Nuestro eminente catedrático y a la sazón, Presidente de la Real Academia de la lengua Española, Pedro Laín Entralgo, con una encomiable y, como siempre, poco discutible visión de la realidad, en un personal juicio de valor histórico sobre el resultado de la configuración (culturalmente hablando), del actual continente europeo, viene a precisarnos que Europa es el resultado de la sucesiva integración de cuatro principales ingredientes culturales, los cuales, con toda su carga de tópicos y realidades, llegaron a constituir la auténtica base de nuestro actual comportamiento cívico. Estos ingredientes no vienen a ser otros que los que dimanan de la influencia ejercida, en su tiempo, por Grecia, Roma, el cristianismo y la germanidad.

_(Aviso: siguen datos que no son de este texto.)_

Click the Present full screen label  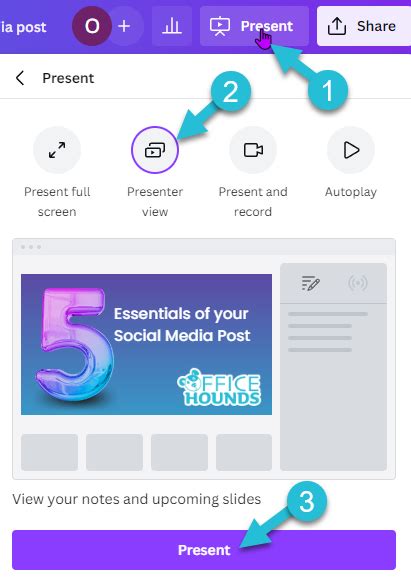pos(57,202)
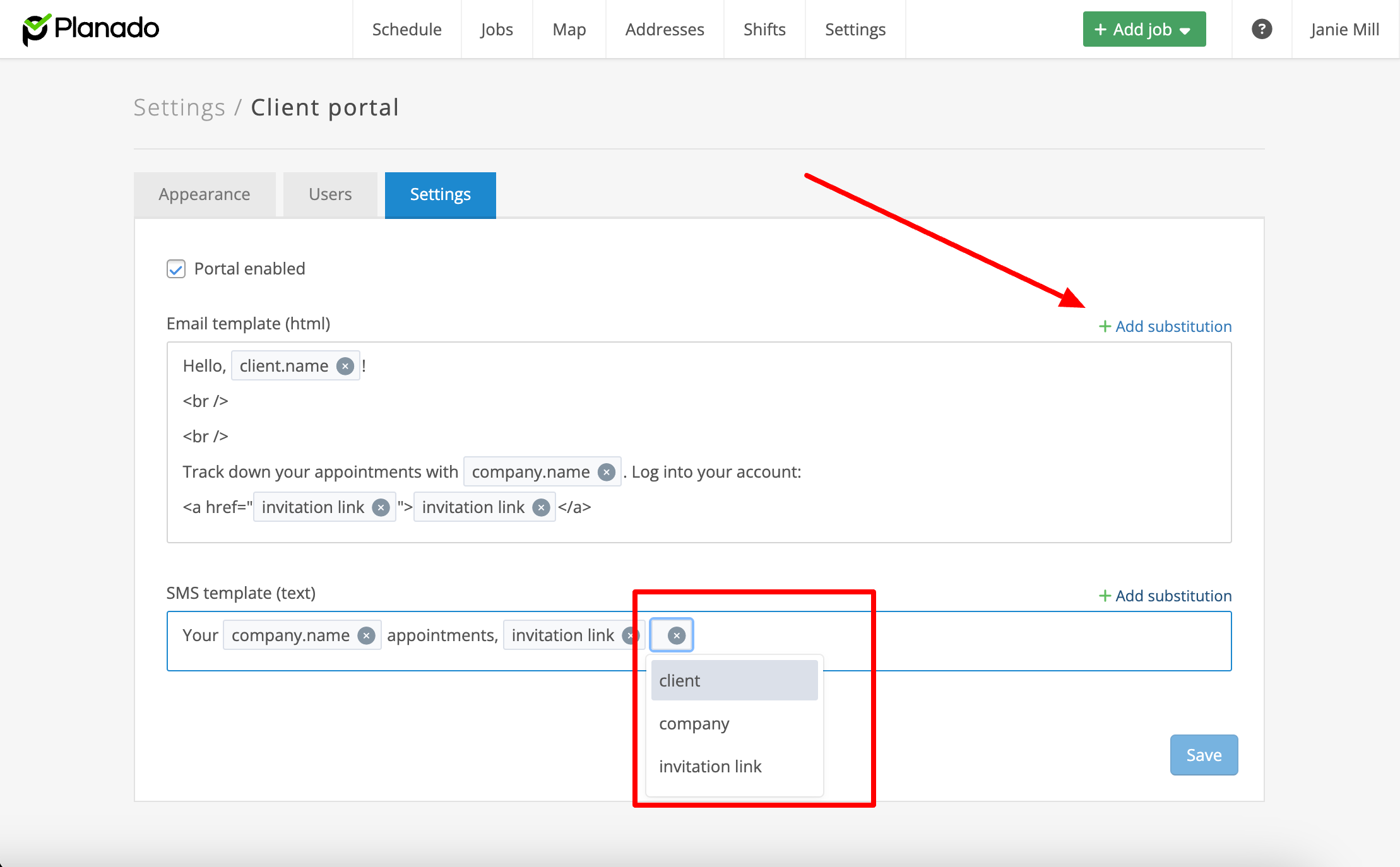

     Grecia aportó a nuestra actual cultura una trilogía de bienes y sentidos los cuales, vienen a conformar por sí mismos las estructuras primarias de lo que posteriormente habríamos de catalogar con la denominación universal de «civilización»; ellos fueron: el sentido de la naturaleza propia y común, la inteligencia racional que nos asemeja a toda condición humana y, el hecho de demostrar que la libertad política o, el hábito que nos hemos dado a vivir con arreglo a las leyes que una nación se ha dado a sí misma, es preferible al hecho de cualquier forma de tiranía.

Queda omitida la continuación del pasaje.